E l’abitudine a sottostimare gli altri non aiuta: è così?
«Basta
vedere il fallimento della Kodak e, in generale, delle aziende che
tendono a dare per scontato che quello che funziona oggi funzionerà
anche domani. Il produttore che rifiutò di mettere sotto contratto i
Beatles, con il senno di poi, ci sembra un deficiente. Ma quanti di noi,
assistendo al provino di quegli sconosciuti, avrebbero commesso lo
stesso errore? L’autrice di Harry Potter, d’altra parte, è stata
rifiutata 18 volte prima di trovare un editore. Insomma, non c’è un
metodo scientifico per evitare di fallire, ma si possono adottare
accorgimenti per contenere i danni».
Come dice il detto: sbagliando si impara?
«Se
lo intendiamo nel senso che possiamo usare gli errori per capire meglio
chi siamo, qualcosa di noi stessi e della società in cui viviamo,
certamente sì».
Non sempre tutti gli errori però finiscono in tragedia, ma ci sono pure quelli fortunati: è vero?
«Il
caso più noto di serendipità è quello di Pasteur, che nel 1879, per via
di alcune provette lasciate aperte, trovò la cura per il colera dei
polli.
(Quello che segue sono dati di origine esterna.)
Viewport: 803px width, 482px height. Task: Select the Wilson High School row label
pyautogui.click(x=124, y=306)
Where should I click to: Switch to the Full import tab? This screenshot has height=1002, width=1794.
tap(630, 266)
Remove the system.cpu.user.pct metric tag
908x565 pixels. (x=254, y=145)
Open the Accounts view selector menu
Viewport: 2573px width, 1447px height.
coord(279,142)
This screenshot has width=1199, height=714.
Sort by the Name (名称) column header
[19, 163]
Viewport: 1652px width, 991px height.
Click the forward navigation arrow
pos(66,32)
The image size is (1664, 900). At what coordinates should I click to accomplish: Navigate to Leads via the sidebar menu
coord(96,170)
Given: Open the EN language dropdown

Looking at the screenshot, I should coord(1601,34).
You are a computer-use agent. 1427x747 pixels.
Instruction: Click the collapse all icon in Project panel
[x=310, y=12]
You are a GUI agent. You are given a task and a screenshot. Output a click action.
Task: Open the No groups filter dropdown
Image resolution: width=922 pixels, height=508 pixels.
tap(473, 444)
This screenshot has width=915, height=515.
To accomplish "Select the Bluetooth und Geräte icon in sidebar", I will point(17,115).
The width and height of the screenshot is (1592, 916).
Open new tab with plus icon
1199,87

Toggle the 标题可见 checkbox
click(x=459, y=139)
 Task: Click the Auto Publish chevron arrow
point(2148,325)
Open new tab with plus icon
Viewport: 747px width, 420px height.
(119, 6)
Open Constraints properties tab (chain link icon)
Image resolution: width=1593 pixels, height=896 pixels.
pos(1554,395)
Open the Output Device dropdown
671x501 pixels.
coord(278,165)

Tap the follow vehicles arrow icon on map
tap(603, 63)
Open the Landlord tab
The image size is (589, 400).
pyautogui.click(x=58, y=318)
Ma lui, per primo, diceva che la fortuna favorisce gli spiriti
preparati».
Nel libro sottolinea l’importanza di ammettere i propri errori. Quale è stato il suo più grande?
«Non
saprei, perché sulle nostre azioni possiamo dare giudizi diversi a
seconda del momento. Per esempio solo dopo Hiroshima Einstein giudicò
che aver scritto una lettera sugli studi tedeschi sulla bomba atomica al
presidente Roosevelt fu “il più grande errore della vita”. Ma nel 1939
gli era sembrata un’ottima idea. Gli errori sono soggetti a revisionismi
continui. Del resto, nel 1972, quando al premier cinese Zhou Enlai fu
chiesto cosa pensava della Rivoluzione francese rispose: “È troppo
presto per giudicarla”. Peccato che - si scoprì anni dopo - non l’avesse
mai detto. Pure questo un errore. Di traduzione».